[YOUR ASSIGNMENT]
From the records below, take each line where the string "handle" shows up and copy it.

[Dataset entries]
▼▼▼
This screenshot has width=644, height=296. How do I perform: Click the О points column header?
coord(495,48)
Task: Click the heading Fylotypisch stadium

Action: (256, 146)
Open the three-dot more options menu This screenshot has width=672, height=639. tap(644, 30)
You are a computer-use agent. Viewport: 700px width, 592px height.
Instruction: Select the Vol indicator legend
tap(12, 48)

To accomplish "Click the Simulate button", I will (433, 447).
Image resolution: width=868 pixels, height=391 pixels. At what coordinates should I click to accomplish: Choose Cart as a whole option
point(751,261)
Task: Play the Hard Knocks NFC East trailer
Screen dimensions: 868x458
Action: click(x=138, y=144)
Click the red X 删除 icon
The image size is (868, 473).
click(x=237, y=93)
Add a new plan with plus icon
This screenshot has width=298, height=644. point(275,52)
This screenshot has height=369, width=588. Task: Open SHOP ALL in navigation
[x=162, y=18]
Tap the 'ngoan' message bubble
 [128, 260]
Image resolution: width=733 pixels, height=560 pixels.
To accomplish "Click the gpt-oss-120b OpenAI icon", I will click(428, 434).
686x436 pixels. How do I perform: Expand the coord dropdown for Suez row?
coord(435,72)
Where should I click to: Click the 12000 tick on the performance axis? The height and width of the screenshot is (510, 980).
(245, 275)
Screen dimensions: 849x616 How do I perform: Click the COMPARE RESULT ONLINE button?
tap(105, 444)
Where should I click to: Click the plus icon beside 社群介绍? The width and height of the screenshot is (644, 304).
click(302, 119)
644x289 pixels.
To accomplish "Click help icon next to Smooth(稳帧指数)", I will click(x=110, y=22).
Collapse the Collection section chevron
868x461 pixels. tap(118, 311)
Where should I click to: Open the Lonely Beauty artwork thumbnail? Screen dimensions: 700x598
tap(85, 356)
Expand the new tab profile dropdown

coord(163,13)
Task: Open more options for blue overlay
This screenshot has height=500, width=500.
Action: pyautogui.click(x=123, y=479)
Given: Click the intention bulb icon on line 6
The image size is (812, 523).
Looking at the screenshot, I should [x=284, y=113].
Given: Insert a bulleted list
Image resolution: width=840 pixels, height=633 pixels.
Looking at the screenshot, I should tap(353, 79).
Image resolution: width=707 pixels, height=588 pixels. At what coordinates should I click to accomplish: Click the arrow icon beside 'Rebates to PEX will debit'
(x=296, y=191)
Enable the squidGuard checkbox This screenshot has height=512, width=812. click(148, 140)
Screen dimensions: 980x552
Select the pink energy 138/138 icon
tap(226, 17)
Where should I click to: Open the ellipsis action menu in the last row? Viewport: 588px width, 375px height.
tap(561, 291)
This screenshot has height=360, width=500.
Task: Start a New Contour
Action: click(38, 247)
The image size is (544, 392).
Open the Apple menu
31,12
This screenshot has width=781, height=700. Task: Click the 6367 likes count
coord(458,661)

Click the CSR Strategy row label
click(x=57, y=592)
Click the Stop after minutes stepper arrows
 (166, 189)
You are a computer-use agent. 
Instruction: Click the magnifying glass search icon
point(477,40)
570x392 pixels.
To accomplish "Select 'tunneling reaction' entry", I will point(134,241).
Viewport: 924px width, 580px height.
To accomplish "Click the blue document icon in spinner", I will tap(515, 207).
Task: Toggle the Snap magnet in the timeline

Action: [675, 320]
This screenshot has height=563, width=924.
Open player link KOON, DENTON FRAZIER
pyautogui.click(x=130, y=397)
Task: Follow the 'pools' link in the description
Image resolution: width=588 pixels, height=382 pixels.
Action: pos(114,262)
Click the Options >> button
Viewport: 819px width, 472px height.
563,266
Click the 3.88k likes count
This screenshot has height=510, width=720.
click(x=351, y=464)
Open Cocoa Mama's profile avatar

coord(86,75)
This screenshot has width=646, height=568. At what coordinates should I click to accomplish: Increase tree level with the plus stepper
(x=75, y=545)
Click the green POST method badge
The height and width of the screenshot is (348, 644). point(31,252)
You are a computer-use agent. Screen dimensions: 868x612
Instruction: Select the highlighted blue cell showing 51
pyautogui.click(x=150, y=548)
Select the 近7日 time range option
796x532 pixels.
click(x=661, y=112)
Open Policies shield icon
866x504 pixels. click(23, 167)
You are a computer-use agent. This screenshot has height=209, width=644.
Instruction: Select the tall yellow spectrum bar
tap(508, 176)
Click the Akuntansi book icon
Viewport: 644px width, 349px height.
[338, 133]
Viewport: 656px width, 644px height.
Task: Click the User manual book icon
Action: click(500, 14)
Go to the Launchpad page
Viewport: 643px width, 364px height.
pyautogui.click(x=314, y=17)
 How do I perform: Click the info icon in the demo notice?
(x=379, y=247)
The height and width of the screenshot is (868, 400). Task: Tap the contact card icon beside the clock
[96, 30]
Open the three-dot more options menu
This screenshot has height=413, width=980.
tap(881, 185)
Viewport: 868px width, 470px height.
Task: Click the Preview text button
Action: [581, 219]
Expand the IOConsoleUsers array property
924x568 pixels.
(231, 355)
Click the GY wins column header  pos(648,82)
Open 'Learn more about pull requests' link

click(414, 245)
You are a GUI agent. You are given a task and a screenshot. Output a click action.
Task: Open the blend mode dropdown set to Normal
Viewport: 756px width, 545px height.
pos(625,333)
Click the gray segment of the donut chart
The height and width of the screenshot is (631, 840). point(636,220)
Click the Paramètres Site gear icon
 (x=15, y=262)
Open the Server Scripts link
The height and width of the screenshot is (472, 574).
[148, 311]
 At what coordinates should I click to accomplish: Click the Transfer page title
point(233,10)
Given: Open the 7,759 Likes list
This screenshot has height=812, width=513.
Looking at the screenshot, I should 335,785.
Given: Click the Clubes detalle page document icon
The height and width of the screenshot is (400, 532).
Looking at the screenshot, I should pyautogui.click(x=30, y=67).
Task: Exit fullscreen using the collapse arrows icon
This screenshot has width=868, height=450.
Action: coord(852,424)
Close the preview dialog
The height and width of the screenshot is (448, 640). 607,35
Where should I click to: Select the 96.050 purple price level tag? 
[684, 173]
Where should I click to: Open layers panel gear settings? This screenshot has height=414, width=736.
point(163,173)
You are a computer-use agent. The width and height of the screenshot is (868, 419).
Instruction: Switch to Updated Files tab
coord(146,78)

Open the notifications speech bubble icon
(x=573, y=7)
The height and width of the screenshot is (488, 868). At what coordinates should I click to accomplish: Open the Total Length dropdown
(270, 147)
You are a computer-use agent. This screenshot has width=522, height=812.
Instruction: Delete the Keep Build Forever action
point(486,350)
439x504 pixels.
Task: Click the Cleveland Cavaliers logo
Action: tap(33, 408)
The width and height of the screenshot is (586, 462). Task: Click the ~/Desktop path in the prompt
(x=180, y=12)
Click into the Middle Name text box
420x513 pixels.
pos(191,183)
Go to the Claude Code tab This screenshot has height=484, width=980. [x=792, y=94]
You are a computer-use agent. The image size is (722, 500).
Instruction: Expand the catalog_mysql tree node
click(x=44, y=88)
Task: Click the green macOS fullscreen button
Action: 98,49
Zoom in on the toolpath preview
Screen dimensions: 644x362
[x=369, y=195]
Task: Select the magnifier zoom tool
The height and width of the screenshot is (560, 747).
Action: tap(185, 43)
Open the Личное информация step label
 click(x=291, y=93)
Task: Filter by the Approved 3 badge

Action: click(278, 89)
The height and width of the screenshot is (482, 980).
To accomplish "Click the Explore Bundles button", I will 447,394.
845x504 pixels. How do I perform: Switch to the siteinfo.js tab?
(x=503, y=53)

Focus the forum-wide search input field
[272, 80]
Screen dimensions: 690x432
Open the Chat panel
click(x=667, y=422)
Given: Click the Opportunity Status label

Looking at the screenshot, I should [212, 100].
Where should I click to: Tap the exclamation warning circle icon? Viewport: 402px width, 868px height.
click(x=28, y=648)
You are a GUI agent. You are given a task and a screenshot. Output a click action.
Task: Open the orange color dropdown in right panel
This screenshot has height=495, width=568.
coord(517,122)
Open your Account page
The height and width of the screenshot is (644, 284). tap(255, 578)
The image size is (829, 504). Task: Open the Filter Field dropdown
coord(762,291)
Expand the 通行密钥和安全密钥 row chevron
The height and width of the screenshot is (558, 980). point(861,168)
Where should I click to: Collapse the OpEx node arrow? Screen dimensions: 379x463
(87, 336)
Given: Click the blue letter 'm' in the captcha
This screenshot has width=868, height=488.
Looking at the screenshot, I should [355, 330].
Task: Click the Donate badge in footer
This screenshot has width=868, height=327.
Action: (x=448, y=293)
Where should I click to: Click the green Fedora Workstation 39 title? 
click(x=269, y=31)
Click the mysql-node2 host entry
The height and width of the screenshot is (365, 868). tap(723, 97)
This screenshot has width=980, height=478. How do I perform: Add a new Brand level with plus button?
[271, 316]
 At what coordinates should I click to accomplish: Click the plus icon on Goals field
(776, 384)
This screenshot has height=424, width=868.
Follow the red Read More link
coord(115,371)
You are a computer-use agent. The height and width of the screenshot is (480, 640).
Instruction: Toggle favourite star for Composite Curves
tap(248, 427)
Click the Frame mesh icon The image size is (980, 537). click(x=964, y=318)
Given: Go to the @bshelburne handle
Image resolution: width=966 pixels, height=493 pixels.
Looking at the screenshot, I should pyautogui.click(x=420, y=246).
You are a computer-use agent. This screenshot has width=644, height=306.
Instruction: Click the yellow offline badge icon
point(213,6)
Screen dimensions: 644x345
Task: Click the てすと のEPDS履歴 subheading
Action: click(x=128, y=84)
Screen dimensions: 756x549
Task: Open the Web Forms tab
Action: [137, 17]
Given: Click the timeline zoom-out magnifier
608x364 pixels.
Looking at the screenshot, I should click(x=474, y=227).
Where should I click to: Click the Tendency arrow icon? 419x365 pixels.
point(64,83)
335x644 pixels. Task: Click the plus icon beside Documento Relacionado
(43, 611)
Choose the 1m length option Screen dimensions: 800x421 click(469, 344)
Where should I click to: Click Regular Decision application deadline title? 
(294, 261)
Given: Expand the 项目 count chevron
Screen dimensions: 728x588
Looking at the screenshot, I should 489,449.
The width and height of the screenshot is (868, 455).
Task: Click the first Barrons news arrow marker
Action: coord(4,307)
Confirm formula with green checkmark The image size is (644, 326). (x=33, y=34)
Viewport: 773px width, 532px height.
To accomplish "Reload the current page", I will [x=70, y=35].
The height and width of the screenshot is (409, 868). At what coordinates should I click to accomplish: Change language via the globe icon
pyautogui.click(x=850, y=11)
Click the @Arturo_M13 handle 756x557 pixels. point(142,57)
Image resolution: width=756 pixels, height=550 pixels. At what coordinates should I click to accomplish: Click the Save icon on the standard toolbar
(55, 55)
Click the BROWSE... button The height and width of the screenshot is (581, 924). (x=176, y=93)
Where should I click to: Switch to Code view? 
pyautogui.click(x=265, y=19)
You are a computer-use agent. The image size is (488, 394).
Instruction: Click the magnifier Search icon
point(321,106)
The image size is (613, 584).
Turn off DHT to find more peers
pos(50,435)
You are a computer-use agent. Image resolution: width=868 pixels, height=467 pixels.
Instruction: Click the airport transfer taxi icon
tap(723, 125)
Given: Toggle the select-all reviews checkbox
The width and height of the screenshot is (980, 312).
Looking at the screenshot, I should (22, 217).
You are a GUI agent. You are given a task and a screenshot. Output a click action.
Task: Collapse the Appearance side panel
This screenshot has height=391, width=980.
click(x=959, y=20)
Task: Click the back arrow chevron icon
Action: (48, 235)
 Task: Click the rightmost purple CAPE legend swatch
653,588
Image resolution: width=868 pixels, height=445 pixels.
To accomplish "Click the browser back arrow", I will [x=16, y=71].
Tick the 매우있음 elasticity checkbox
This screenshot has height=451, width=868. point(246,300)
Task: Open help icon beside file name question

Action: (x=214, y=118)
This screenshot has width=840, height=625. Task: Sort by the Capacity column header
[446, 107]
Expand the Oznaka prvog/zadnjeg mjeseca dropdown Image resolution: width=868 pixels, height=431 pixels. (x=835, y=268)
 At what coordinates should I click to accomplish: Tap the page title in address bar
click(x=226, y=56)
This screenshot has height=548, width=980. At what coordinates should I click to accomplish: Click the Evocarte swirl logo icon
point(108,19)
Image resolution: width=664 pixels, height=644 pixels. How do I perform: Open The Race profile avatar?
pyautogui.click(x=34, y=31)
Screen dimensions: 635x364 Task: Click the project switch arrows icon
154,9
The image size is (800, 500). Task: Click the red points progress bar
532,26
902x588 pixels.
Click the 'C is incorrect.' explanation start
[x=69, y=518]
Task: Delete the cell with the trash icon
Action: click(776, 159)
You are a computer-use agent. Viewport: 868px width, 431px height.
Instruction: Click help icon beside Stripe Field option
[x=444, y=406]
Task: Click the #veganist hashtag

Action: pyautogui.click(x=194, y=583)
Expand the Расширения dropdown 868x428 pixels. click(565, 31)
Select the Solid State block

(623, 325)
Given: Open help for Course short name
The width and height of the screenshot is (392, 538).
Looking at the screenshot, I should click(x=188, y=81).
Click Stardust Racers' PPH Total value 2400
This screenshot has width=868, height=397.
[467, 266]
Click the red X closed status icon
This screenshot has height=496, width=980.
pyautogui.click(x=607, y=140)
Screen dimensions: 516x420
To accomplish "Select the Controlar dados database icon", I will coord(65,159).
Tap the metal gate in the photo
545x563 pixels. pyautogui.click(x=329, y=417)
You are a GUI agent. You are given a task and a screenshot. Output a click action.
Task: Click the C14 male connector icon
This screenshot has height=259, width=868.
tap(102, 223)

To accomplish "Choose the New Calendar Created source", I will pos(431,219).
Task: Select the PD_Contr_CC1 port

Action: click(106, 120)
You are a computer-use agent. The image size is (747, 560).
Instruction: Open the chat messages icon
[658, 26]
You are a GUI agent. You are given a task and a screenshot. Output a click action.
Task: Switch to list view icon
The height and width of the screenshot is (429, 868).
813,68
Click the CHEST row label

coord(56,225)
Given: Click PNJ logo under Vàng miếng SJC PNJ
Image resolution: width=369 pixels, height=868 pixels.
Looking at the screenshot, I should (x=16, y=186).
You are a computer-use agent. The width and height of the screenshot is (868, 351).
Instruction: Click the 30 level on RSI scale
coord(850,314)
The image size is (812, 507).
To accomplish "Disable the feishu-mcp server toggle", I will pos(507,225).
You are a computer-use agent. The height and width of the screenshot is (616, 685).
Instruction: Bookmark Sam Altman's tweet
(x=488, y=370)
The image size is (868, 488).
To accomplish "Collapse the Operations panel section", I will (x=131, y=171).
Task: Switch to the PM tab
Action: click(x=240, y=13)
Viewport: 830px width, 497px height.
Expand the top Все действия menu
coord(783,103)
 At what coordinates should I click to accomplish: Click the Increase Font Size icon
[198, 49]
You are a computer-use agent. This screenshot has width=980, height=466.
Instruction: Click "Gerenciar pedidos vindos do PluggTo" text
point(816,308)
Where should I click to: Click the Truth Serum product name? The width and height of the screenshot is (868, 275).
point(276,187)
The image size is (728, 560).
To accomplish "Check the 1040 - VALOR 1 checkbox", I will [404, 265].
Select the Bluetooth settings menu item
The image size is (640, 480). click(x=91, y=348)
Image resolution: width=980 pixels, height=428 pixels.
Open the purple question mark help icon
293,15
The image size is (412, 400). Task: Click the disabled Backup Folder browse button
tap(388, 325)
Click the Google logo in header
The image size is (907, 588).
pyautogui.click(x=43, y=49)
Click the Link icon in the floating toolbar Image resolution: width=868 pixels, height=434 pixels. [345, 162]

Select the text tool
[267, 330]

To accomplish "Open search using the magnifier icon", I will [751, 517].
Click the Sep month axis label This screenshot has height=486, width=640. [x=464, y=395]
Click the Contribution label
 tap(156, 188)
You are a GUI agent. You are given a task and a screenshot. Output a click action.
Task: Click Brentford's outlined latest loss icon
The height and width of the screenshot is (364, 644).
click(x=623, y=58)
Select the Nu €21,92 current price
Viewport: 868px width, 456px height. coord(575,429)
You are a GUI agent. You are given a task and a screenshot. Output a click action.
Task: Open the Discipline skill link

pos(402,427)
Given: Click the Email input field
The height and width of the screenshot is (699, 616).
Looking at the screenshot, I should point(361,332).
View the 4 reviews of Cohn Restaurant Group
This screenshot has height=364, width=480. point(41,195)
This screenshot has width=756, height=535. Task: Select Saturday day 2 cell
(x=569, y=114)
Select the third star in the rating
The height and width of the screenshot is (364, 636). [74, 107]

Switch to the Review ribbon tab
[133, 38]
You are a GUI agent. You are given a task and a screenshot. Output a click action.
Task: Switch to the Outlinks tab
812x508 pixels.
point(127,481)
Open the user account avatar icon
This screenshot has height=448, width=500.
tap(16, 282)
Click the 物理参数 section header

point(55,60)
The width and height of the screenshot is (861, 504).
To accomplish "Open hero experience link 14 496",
▲▲▲
[EXERCISE OUTPUT]
Given: Go to the @bshelburne handle
Click the @Arturo_M13 handle 756x557 pixels. point(142,57)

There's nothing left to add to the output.